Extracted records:

---+---

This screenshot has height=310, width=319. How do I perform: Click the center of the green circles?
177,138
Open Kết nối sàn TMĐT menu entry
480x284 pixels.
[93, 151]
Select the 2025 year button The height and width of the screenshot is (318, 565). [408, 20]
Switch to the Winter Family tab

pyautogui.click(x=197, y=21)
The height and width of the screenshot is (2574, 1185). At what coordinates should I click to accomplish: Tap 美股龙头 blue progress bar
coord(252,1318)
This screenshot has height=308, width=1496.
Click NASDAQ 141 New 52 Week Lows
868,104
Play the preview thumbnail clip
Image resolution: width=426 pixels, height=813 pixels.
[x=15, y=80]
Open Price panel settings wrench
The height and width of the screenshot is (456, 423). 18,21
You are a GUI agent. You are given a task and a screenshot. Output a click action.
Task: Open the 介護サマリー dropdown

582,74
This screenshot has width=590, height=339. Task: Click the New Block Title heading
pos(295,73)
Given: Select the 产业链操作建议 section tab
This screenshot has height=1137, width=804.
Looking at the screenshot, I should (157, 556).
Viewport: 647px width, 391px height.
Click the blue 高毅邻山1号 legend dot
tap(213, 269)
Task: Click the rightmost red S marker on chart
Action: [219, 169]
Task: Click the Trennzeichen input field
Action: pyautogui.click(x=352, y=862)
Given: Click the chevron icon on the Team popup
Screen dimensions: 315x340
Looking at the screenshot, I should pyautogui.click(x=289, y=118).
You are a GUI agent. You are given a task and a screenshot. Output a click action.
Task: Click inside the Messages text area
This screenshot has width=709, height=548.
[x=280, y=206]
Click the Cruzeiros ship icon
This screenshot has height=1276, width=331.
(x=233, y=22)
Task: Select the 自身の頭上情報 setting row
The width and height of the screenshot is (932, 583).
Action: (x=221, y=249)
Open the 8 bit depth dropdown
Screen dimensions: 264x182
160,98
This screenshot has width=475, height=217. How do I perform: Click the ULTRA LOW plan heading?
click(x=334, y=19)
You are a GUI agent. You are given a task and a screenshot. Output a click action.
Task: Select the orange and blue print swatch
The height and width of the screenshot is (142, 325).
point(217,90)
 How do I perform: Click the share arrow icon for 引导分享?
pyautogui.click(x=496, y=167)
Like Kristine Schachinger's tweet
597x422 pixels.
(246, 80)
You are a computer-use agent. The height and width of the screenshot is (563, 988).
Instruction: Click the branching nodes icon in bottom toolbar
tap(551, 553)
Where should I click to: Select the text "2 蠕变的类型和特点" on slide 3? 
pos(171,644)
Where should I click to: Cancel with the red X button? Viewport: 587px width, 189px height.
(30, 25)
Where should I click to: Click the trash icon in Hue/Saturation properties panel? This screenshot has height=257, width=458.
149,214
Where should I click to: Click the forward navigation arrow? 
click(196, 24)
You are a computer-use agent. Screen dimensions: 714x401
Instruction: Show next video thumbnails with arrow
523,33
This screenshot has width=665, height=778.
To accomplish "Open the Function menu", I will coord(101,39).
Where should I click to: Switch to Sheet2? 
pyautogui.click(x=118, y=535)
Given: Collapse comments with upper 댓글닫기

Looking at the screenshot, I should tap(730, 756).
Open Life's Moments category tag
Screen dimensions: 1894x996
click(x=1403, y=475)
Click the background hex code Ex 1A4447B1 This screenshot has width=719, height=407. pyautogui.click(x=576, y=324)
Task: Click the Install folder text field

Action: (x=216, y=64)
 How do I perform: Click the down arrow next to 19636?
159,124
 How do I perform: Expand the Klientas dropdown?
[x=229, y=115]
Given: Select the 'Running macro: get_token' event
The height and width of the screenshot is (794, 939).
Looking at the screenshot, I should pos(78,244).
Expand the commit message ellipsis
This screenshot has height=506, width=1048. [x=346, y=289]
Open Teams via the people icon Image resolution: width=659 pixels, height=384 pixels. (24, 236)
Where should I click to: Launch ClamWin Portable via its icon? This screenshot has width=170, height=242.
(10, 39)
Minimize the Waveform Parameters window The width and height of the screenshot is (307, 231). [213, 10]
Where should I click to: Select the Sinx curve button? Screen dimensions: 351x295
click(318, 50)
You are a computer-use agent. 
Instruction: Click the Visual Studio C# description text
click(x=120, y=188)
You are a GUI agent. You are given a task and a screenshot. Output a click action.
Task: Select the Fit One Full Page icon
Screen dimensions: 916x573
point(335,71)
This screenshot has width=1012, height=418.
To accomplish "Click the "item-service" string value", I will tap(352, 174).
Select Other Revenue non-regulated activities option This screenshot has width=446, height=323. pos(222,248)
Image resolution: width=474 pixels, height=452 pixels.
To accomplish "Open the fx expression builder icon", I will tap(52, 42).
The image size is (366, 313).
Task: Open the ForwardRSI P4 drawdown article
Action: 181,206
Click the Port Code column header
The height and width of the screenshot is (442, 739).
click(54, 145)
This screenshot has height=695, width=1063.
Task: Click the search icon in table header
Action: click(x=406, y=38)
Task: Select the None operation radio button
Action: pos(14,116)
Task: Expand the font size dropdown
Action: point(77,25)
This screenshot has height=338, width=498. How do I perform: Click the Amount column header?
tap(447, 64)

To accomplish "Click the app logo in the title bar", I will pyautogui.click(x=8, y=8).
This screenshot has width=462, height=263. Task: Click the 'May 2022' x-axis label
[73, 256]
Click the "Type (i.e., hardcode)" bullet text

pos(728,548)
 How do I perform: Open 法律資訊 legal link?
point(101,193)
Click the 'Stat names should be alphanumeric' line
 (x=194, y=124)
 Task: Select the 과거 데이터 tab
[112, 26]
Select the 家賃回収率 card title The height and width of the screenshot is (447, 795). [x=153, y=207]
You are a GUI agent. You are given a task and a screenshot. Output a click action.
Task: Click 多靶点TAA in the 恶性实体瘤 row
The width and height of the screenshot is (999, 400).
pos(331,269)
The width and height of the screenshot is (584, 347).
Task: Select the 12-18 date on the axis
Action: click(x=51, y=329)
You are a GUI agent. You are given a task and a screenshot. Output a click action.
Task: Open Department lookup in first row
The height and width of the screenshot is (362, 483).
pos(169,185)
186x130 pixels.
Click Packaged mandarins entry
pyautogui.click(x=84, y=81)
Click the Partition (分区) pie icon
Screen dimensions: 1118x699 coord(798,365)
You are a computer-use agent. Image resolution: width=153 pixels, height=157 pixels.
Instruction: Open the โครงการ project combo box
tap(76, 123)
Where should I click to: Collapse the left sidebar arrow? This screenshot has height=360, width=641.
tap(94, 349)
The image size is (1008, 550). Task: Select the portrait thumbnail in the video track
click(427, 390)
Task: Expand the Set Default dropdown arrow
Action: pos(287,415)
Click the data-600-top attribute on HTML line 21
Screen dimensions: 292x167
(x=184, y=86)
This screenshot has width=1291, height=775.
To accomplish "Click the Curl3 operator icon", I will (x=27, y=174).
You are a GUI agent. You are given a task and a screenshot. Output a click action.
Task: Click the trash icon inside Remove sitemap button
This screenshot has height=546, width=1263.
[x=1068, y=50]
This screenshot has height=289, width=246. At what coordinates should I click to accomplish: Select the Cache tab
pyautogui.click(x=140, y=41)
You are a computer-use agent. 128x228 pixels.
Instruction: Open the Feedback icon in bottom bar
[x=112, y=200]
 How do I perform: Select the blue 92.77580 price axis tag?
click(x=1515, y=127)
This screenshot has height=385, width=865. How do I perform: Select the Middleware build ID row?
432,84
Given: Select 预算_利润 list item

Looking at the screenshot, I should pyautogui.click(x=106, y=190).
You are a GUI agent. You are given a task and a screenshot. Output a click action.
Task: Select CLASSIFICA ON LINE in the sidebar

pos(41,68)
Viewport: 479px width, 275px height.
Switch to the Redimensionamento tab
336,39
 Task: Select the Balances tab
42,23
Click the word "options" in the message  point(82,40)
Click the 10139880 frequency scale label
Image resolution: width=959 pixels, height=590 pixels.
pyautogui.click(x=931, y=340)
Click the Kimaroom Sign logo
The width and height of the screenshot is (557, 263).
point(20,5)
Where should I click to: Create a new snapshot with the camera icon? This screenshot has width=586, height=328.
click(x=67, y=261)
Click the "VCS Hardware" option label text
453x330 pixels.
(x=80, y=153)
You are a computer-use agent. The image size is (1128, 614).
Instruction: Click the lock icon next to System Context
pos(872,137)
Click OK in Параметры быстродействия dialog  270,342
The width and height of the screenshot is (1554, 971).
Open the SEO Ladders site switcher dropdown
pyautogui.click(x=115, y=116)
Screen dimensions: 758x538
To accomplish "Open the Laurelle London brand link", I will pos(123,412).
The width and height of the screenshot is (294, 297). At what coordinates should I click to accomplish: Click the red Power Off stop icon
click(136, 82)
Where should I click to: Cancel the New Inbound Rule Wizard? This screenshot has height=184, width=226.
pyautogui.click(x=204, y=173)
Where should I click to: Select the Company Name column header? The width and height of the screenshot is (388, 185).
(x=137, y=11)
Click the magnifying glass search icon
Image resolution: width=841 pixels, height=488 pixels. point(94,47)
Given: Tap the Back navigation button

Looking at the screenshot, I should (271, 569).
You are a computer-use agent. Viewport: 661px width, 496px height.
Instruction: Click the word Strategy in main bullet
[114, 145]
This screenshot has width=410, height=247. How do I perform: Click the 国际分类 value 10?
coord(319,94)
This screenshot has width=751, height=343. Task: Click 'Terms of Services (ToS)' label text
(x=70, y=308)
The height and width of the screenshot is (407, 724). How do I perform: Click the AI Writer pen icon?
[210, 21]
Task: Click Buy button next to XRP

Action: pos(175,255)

---+---

Print, from the entries above, the line with "480x284 pixels.", the line with "Given: Click the" and all lines between them, exactly and with nothing else.

# Answer section:
480x284 pixels.
[93, 151]
Select the 2025 year button The height and width of the screenshot is (318, 565). [408, 20]
Switch to the Winter Family tab

pyautogui.click(x=197, y=21)
The height and width of the screenshot is (2574, 1185). At what coordinates should I click to accomplish: Tap 美股龙头 blue progress bar
coord(252,1318)
This screenshot has height=308, width=1496.
Click NASDAQ 141 New 52 Week Lows
868,104
Play the preview thumbnail clip
Image resolution: width=426 pixels, height=813 pixels.
[x=15, y=80]
Open Price panel settings wrench
The height and width of the screenshot is (456, 423). 18,21
You are a GUI agent. You are given a task and a screenshot. Output a click action.
Task: Open the 介護サマリー dropdown

582,74
This screenshot has width=590, height=339. Task: Click the New Block Title heading
pos(295,73)
Given: Select the 产业链操作建议 section tab
This screenshot has height=1137, width=804.
Looking at the screenshot, I should (157, 556).
Viewport: 647px width, 391px height.
Click the blue 高毅邻山1号 legend dot
tap(213, 269)
Task: Click the rightmost red S marker on chart
Action: [219, 169]
Task: Click the Trennzeichen input field
Action: pyautogui.click(x=352, y=862)
Given: Click the chevron icon on the Team popup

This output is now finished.